COVID lockdown in Melbourne: Permits for childcare, 3-mile travel limit, daily 1-hour outdoor limit
Curfews, mandatory face masks also part of the severe restrictions.
The Australian city of Melbourne is now under the grip of one of the most severe coronavirus lockdowns among Western nations, with officials imposing harsh restrictions on residents of the capital city, including a one-hour-per-day limit on outdoor activities and a curfew beginning at 8 every night.
Victoria — the Australian state of which Melbourne is the capital — has posted relatively low numbers of COVID-19 infections throughout the pandemic, under 13,500 cases over the past six months out of an entire population of about 6.6 million.
The majority of those cases have been detected since late June, when infections began spiking in the state. The highest number of posted infections in a 24-hour period has been 710.
Deaths have also remained low, with the state recording just 170 total fatalities from the disease as of Thursday.
Nevertheless, the Victorian government has set in place severe restrictions, which are meant to last at least six weeks.
Melbourne has the most restrictive policies in place, being placed under a "stage 4" lockdown while the rest of the state is under stage 3 directives.
Among the stage 4 restrictions are the widespread banning of onsite work in the retail and administration industries, as well as sharp reductions in the number of manufacturing and construction workers allowed to go to work.
On Wednesday, the state government announced that, under stage 4 guidelines, residents must seek government permits if they wish to place their children in childcare.
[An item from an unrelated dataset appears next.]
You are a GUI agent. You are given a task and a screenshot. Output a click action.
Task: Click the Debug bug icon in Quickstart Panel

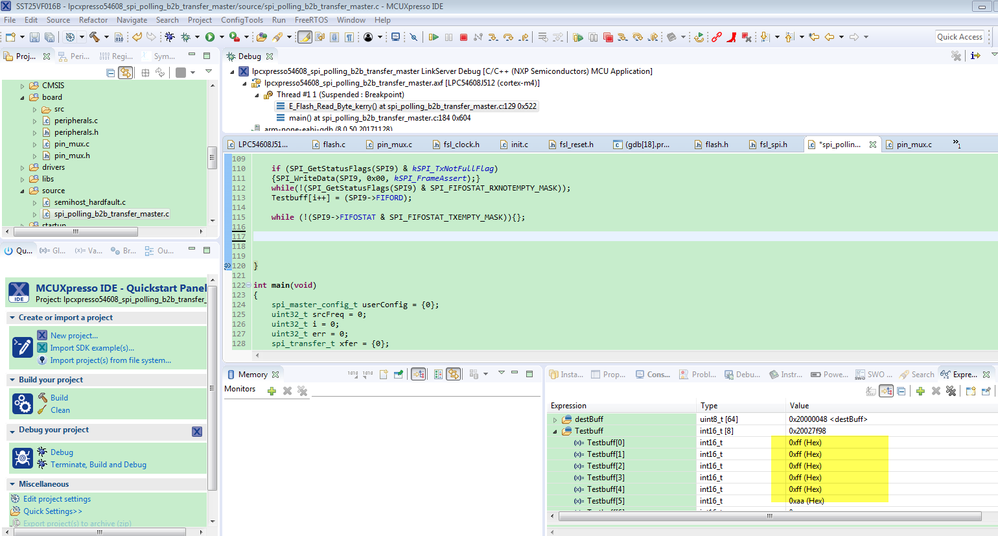pyautogui.click(x=23, y=457)
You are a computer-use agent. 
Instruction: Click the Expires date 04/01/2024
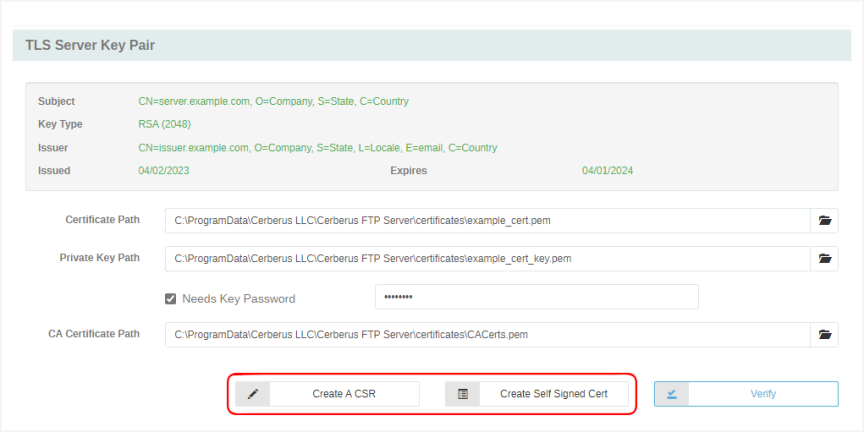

Residents can acquire such permits only if they qualify as a "permitted worker." Individuals violating the "permit scheme" can be fined up to $20,000, including a $1,652 fine if a worker forgets to carry his or her permit to work.
The government has consequently put into place an additional set of restrictions to govern the significant number of Melburnians now confined to their homes for at least a month in a half.
Among those is an explicit limit of one outing per household per day to purchase "food and necessary supplies" for one's home. That shopping "must be done within a 5km radius from where you live," and "only 1 person per household can leave for essential goods."
Apart from supply runs, medical care, and the few workers still allowed to head into work on a daily basis, Melbourne residents are allowed outside only to exercise "once a day for up to one hour within a 5km radius of your home." Exercise groups are held to a strict two-person limit.
There are a handful of exceptions to those rules.
Melburnians, the government states, are "allowed to leave your home to visit your partner or as part of formal or informal shared parenting arrangements." Citizens may also leave to escape violent households or in the event of an emergency.
"You must continue to wear a face covering when you leave your home," the guidelines state.
This is not the first time Melbourne has imposed stringent lockdown measures on its residents. Last month the state locked down 3,000 residents of public housing towers as a quarantine measure, deploying police to ensure the residents did not leave their rooms for any reason.